Milley played football in his early years, but he didn't make a name for himself and went to university to study economics. When he went to school, it was at a time when Austrian economics was popular in the West, and it was not surprising that he was being treated by neoliberalism. Milley became the first to have the opportunity to put his economic ideas into practice and bring them to the international stage.
At the Davos forum, he blew liberalism to the skil, and described collectivism as the root of all problems. Roughly divided, the liberalism that Milley refers to is approximately equal to or similar to capitalism, and collectivism is approximately equal to and similar to socialism. The reason why it is said to be approximately equal to or approximate is because it is not quite so. We can expand on this topic a little bit.
Marx divided human society into primitive society, slave society, feudal society, capitalist society, socialist society, and communist society.

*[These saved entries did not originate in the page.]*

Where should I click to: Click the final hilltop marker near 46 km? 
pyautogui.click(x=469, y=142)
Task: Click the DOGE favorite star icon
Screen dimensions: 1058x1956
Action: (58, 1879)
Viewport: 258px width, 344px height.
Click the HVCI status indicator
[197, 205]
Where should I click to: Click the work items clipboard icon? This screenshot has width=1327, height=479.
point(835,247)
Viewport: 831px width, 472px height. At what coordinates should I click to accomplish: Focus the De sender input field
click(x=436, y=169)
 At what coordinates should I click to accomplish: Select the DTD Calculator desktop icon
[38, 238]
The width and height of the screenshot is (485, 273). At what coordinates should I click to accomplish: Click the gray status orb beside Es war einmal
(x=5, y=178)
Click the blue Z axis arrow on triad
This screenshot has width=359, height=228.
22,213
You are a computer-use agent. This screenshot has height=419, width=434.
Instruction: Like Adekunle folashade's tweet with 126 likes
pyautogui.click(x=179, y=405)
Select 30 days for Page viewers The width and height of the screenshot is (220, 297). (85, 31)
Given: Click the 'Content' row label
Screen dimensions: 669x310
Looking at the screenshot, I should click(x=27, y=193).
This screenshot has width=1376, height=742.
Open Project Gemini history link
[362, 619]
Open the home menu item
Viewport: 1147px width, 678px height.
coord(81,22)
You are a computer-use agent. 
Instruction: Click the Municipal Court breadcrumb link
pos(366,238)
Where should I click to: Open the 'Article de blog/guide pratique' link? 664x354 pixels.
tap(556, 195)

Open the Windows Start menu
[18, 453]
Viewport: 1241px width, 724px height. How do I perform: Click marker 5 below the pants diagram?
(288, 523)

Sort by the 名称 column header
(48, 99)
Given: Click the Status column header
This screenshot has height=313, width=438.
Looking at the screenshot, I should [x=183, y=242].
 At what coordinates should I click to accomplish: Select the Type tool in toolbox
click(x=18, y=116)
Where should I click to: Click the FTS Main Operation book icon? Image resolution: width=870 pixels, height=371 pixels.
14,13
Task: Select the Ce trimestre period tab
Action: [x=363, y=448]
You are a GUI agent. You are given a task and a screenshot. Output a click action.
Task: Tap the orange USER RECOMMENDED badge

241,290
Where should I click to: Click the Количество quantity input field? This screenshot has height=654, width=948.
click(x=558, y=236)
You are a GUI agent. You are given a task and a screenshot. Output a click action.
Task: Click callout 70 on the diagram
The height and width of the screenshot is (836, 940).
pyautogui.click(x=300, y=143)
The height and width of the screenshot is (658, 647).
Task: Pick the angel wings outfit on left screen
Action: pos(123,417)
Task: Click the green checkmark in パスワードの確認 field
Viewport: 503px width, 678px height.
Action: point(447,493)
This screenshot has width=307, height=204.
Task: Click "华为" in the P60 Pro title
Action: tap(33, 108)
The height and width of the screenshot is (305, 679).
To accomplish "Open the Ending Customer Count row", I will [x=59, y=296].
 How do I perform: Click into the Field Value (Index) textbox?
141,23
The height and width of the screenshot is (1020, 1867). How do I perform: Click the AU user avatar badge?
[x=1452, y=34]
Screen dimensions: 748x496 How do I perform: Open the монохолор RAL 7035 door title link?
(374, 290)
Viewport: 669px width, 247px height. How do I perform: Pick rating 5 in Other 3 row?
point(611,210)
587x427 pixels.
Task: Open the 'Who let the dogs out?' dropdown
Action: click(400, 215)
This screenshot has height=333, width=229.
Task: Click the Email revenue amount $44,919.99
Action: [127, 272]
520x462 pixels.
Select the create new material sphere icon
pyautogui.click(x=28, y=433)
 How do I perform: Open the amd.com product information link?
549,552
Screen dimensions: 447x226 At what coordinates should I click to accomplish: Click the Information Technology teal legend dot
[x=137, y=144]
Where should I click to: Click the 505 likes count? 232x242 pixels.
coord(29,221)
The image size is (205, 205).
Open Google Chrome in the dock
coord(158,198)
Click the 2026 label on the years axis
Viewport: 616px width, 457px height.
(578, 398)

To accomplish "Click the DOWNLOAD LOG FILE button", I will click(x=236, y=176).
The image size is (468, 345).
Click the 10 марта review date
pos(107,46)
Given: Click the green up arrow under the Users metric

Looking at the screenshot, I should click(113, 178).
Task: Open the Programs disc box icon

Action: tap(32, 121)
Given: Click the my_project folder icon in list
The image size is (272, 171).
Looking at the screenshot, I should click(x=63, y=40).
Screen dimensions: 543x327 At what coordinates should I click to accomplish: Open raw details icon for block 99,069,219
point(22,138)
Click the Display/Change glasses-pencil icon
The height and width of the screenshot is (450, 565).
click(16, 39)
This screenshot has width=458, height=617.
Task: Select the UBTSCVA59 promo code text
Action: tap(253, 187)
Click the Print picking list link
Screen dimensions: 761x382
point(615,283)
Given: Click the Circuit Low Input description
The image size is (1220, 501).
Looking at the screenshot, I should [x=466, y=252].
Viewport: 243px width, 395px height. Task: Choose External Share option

In Marx's view, when the relations of production hinder the development of the productive forces, the lower social system will transition to the higher social system. But this transition will not happen naturally and will only be achieved through struggle and even bloodshed. Slave owners do not automatically give up the privilege of watching slaves fight tigers in the Colosseum, and slaves being torn to pieces by tigers; Louis XVI preferred to go to the guillotine rather than give up feudal kingship.
Since the bourgeois revolution in England in 1640, capitalism has been running in the West for more than 300 years, creating market prosperity, perfect welfare, and social development, but all this is not the result of the natural development of capitalism, but the result of the struggle of the exploited and oppressed working class. The capitalists of the British enclosure movement forcibly occupied the peasants' land for pastures, and the weaving mills hired a large number of child laborers, working 14 hours a day, with a minimum age of 5 years old, and the situation was not much better than that of serfs, Marx's "when capital came to the world, every pore was dripping with dirty blood", which was the conclusion reached after research, and before Marx, the French Enlightenment thinker Rousseau also believed that "private property is the root of all evil", and it was by no means as wonderful as Milley said. The profit-seeking nature of capital determines the extreme squeezing, you can earn 100 yuan, you won't earn 99 yuan, you can 996 you won't have two days off, and the current eight-hour work system is also the right to be won by the protests of Chicago workers in the United States.
The Cuban revolutionary Che Guevara once said: "When we leave, they will build you schools and hospitals, and they will raise your wages, not because they have a conscience, nor because they have become good people, but because we have been there".
Marx believed that the class stratification caused by the development of capitalism would bring society to a higher stage - socialism and communism, no exploitation, no oppression, common prosperity, distribution according to work (in the future, distribution according to need), from the design concept, there is no problem, this should be the most ideal social system.
Collectivism has been practiced, and there are lessons to be learned. The neoliberalism upheld by Milley, the so-called Austrian school founded by Hayek and others, advocates extreme liberalism, extreme individualism, and no interference in the economy and society. So far, no country has dared to copy it all, and Milley wants to turn Argentina into a testing ground for Austrian economics to see how many days he can do.